Exclude the pictures, then repeat exactly each line from the one containing "Screen dimensions: 827x378" to the final line of the records that follow.

--- PROVIDED INFORMATION Enclosed Below ---

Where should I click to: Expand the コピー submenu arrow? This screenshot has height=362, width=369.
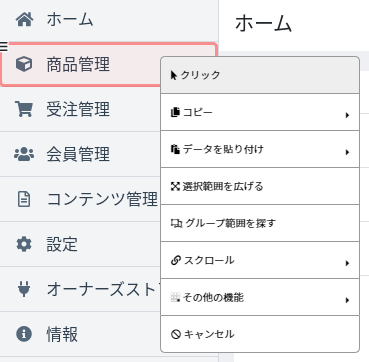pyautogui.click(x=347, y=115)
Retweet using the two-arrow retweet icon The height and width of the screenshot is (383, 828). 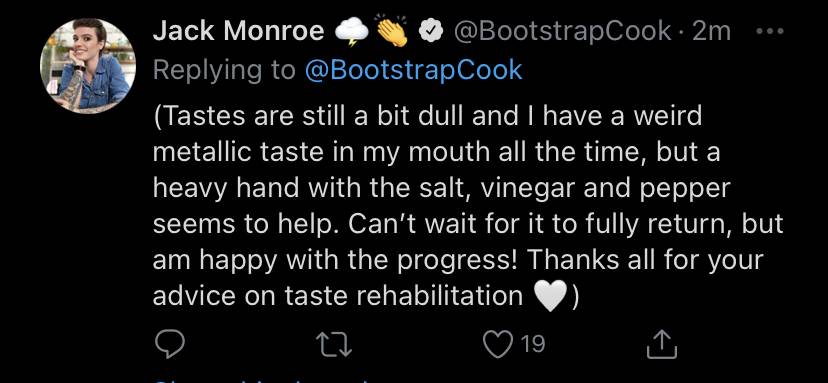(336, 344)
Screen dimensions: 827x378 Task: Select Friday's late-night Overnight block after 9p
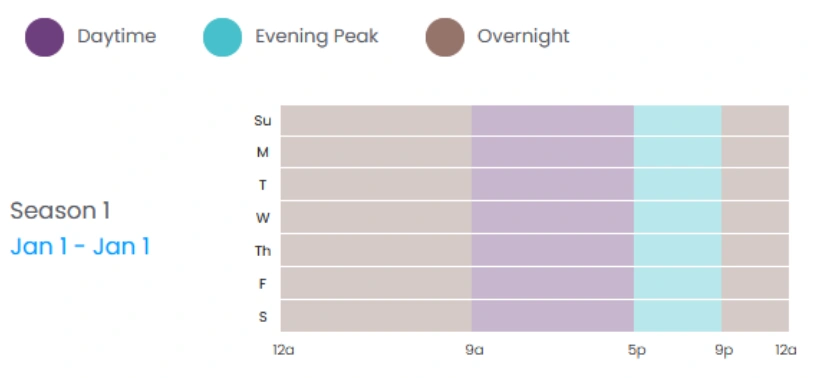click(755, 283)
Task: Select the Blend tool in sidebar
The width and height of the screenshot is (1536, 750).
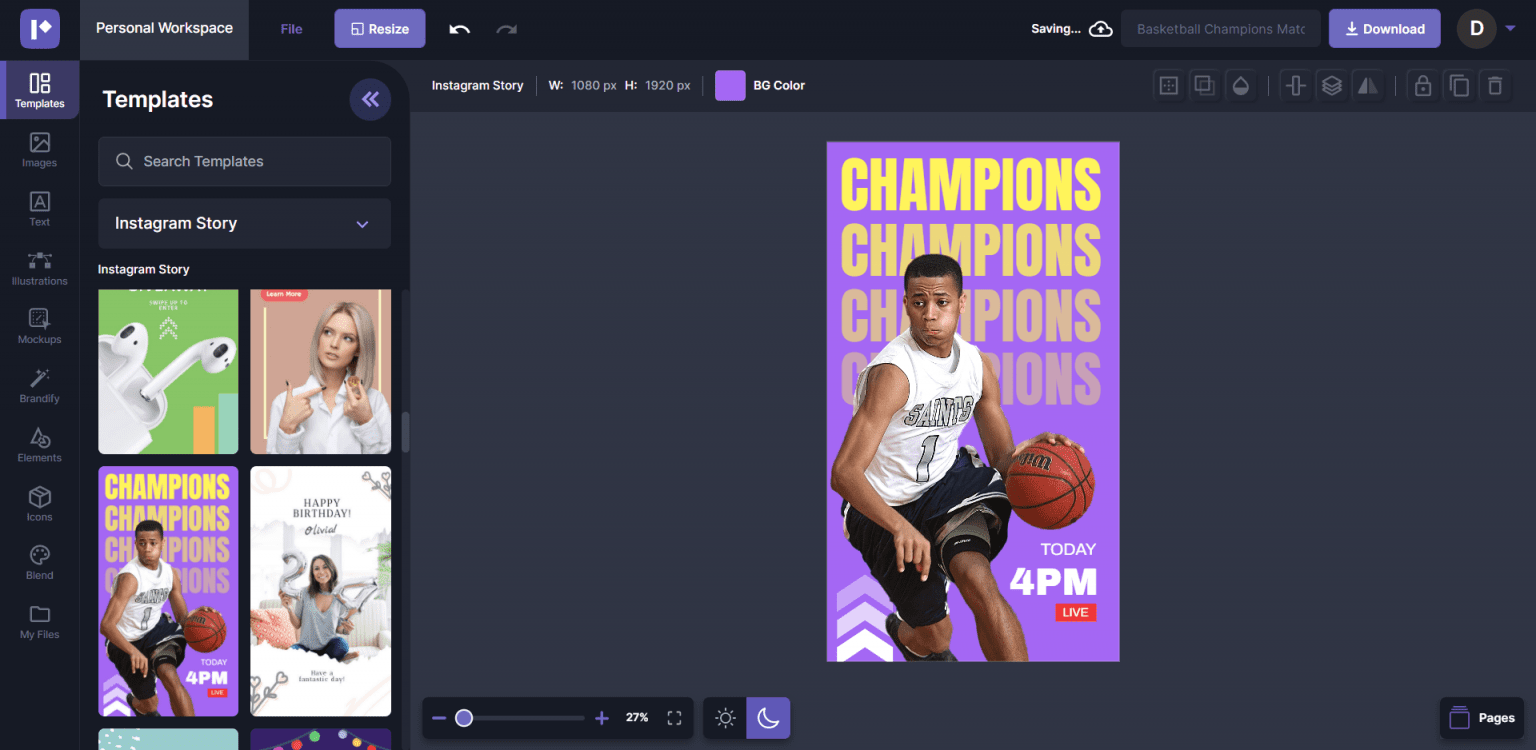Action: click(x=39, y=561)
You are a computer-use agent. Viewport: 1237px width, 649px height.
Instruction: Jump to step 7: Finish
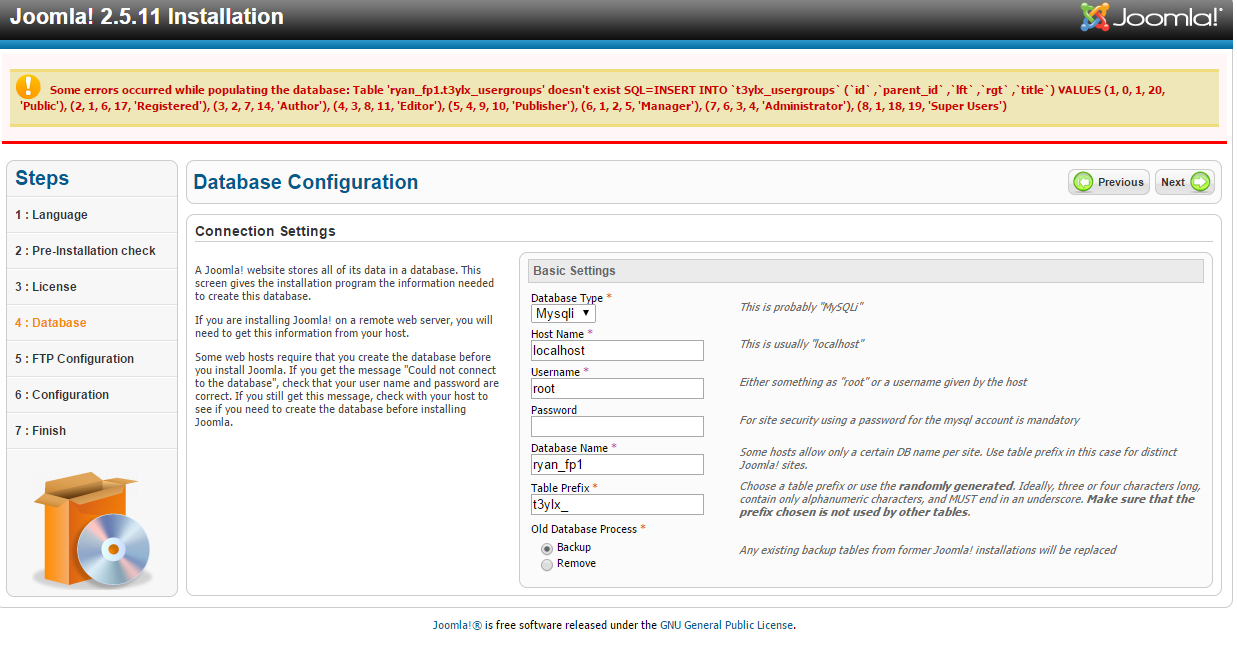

--- End of Enclosed PROVIDED INFORMATION ---

◆ **OUTPUT**:
Screen dimensions: 827x378 Task: Select Friday's late-night Overnight block after 9p
click(755, 283)
Task: Select the Blend tool in sidebar
The width and height of the screenshot is (1536, 750).
Action: click(x=39, y=561)
You are a computer-use agent. Viewport: 1237px width, 649px height.
Instruction: Jump to step 7: Finish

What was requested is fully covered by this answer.